Increased efficiency is a driving factor for organizations adopting role-based access control (RBAC). In IT operations, RBAC lowers the number of IT entitlements or roles, preventing staff from getting inundated with a huge number of granular access requests. RBAC also reduces the complexity of the audit and compliance certification process by certifying roles, instead of each application and each entitlement.

Companies can follow a basic process to develop an effective enterprise role management framework. First, begin with an assessment of your organization's current identity and access management (IAM) and role maturity. A role-mining exercise can assist in aggregating, correlating and cleaning existing data. To manage sensitive privileges within applications, implement base roles for new hires and contractors, and create application/IT roles for users who cross organizational boundaries but need similar access.

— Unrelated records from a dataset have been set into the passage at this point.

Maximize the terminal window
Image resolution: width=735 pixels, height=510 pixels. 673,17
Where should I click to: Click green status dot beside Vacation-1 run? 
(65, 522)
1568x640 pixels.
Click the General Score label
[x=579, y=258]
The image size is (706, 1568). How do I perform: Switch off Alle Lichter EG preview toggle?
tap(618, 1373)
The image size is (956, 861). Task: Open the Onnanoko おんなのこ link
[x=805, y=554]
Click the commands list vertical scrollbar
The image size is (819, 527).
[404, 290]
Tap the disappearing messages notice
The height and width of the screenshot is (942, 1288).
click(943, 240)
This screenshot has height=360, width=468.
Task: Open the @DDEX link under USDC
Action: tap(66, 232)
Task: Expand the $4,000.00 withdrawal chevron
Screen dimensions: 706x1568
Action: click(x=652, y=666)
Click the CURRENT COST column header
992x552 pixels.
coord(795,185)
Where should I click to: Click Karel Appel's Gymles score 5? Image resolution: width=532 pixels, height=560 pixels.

Next, establish role-lifecycle management processes. A role's lifecycle is the same as a user's lifecycle – it gets on-boarded, transfers, changes or terminates. Define and document the business processes for role-lifecycle management and then, to automate, map that process to technology. Automation is key to preventing stagnant or inaccurate roles.

Identifying roles and responsibilities is the next step. A basic team comprised of the various stakeholders should be built up, understanding that "new actors" may need to come on-board.

Standardization of role management is best achieved when implemented at the enterprise level, but business dynamics can make this challenging. Mature business units should move toward a central governance process for role management.

Your organization will change significantly with an enterprise role management model, but the increased efficiency in business processes and IT operations makes it well worth the effort.